> _Objectif de l'exercice_
Recopiez fidèlement le passage du texte ci-dessous sur le commerce en cœur de ville, depuis « Garantir une proximité » jusqu'à « de Clermont Communauté. » inclus.

> _Texte du document_

* * * * * * *

Les élu(e)s écologistes n’ont jamais cessé de tirer la sonnette d’alarme sur les risques de déprise commerciale en coeur de ville. En vain. En décembre 2013, le Carré Jaude II était inauguré en grande pompe. Aujourd’hui, le réveil est rude.

Des mesures sont prises, les derniers projets périphériques stoppés. C’est un moindre mal.

L’expérience montre partout, dans d’autres villes, d’autres pays, que l’impact d’une surcapacité commerçante ne se fait pleinement sentir qu’au terme d’un cycle de 5 à 6 ans. Si l’on retient 2014 pour les inaugurations successives d’IKEA et du Carré Jaude II, il est possible que nous n’ayons une idée des conséquences de ces ouvertures sur le tissu commercial local qu’aux environs de 2020.

Mais d’ici là, il est bien évidemment impossible de rester les bras croisés. Des mesures sont prises. Il faut aller plus loin.

En décembre dernier, soucieux d’endiguer le développement anarchique et économiquement contre-productif des espaces commerciaux sur le bassin clermontois, Clermont Communauté a décidé de se doter d’un Document d’Aménagement Commercial, encore largement insuffisant mais témoignant déjà d’une prise de conscience de l’urgence de la situation.

Endiguer et réguler sont certes des actes nécessaires. Mais comment aller plus loin ?

Il devient indispensable de concevoir et de mettre en œuvre une véritable stratégie de de soutien et de développement du commerce local et de proximité ; en s’appuyant pour cela, sur quelques objectifs :

  • Réguler et réimplanter l’activité

Garantir une proximité des commerces pour limiter les déplacements et notamment les déplacements automobiles. Et partant, assurer un équilibre des fonctions urbaines sur le territoire, en luttant contre les tendances à l’hyper-centralisation métropolitaine.

Cette ambition relève d’une politique d’aménagement urbanistique et commercial : elle est déjà présente dans les prescriptions du prochain PLU de Clermont-Ferrand et devront l’être a fortiori dans le futur PLUI de Clermont Communauté.

L’article 1 du règlement du PLU intitulé destination des constructions traite des deux questions de mixité : mixité fonctionnelle et mixité sociale. L’objectif de mixité fonctionnelle doit permettre à terme de lutter contre la spécialisation de certaines zones de la ville afin de retisser une vie urbaine de proximité mixant services, commerces et habitations. Le rôle régulateur de la puissance publique – municipale ou communautaire – s’avère dès lors indispensable.

Il lui faut donc se doter d’outils d’intervention spécifiques. A ce titre, la loi Artisanat, Commerce et TPE (ACTPE) du 18 juin 2014 ouvre la possibilité d’expérimenter pendant cinq ans le « contrat de revitalisation artisanale et commerciale » (CRAC) dans des zones marquées par une disparition progressive des activités commerciales ou par un développement de la mono-activité au détriment des commerces et services de proximité.

* * * * * * *

> _Données enregistrées_
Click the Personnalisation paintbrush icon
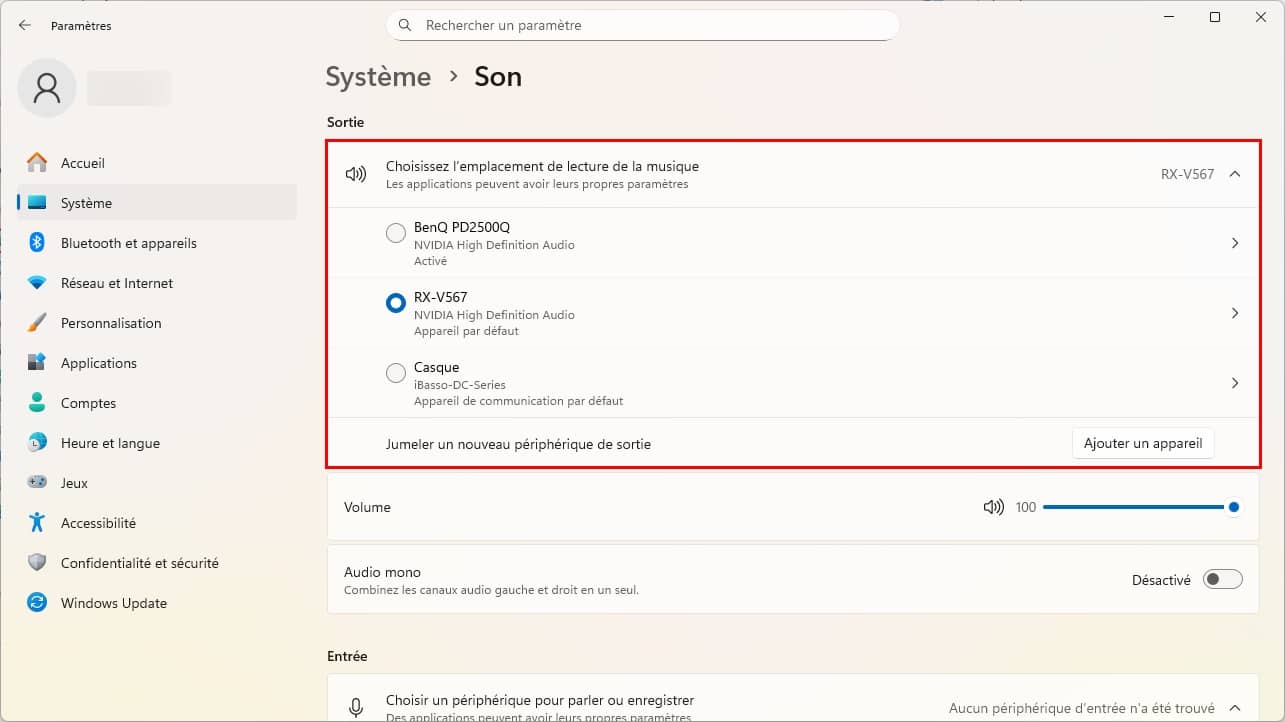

* * * * * * *

> _Réponse attendue_
Garantir une proximité des commerces pour limiter les déplacements et notamment les déplacements automobiles. Et partant, assurer un équilibre des fonctions urbaines sur le territoire, en luttant contre les tendances à l’hyper-centralisation métropolitaine.

Cette ambition relève d’une politique d’aménagement urbanistique et commercial : elle est déjà présente dans les prescriptions du prochain PLU de Clermont-Ferrand et devront l’être a fortiori dans le futur PLUI de Clermont Communauté.